Hook, line and sinker

 

I shall be interested to watch former Daily Telegraph reporter Charles Clover’s End of the Line, a TV documentary about alleged over-fishing. He claims the blue fin tuna is about to become extinct and, of course, I hope he is wrong.

But I’m not convinced anyone really knows how many fish there are in the sea. Back in the 1930s Grimsby, Hull, Lowestoft and Yarmouth landed more herring than they knew what to do with. One day there was no more herring. And the world threw up its hands in horror, we had made them so small in number they may as well have become extinct. But they came back and now – no-one wants to eat them anymore preferring McHaddock burgers instead.

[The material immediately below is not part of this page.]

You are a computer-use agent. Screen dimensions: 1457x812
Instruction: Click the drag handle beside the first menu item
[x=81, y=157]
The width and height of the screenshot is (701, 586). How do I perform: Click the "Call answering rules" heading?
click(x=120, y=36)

When I worked for the Daily Star we carried out an investigation into trawling on both sides of the English Channel. The French had subsidized, fast-moving boats which looked like stink-pots and netted everything in the sea. By comparison our fleet chasing the same finny tribe – hake in the western approaches – were wooden, outdated, inshore boats manned by young men in state housing trying to repay massive marine mortgages and risking their lives in so doing.

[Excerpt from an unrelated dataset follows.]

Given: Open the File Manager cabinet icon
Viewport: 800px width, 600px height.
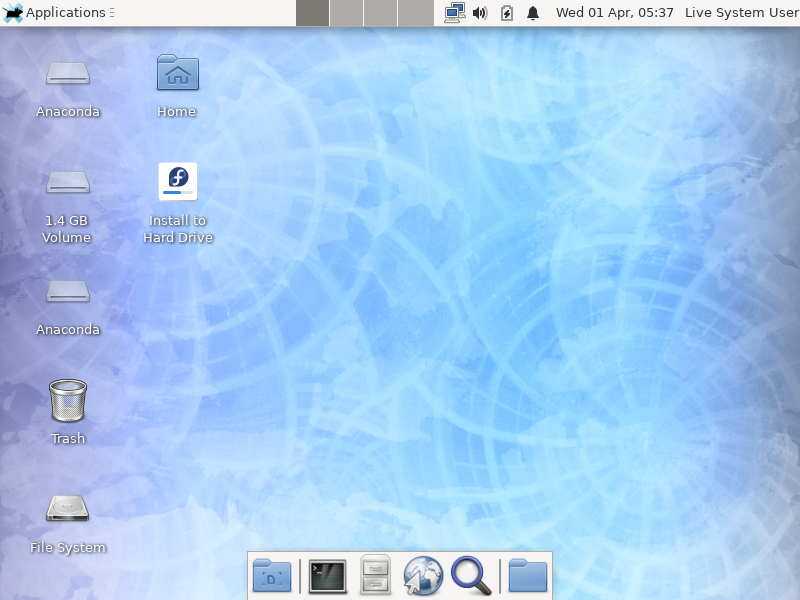Looking at the screenshot, I should tap(375, 576).
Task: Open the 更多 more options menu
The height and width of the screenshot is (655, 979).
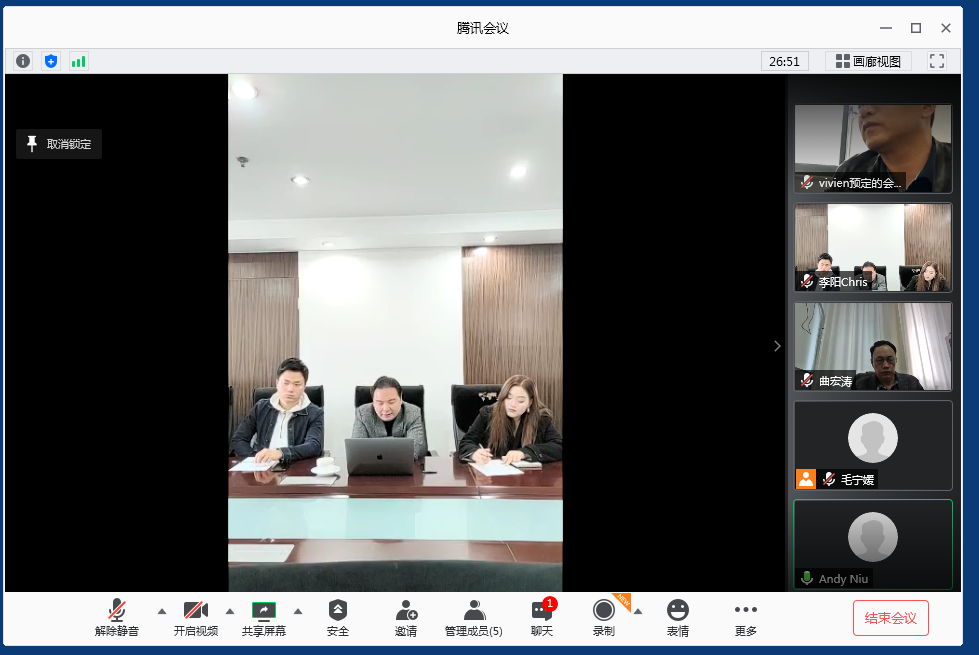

What sticks in my mind were the number of fish inspectors the UK then had patrolling the quaysides of British fishing ports and seizing fishing boats with £70,000 fines for landing the wrong kind of fish. Our struggling fishermen were genuinely scared of these chisel-faced officials. Then – this was back in the mid-1990s- the UK had 150 fish inspectors. France had 15. Spain had three.

Shocked at such disparity we then went to Boulogne’s (then the largest fishing port in France) fish market with a retired fish inspector from the UK. He picked out no less than 17 fish piles laden with undersized creatures from lemon sole to dabs.

Sickening, I know, but no-one’s done anything about it and both fish are still available at my wet fish shop.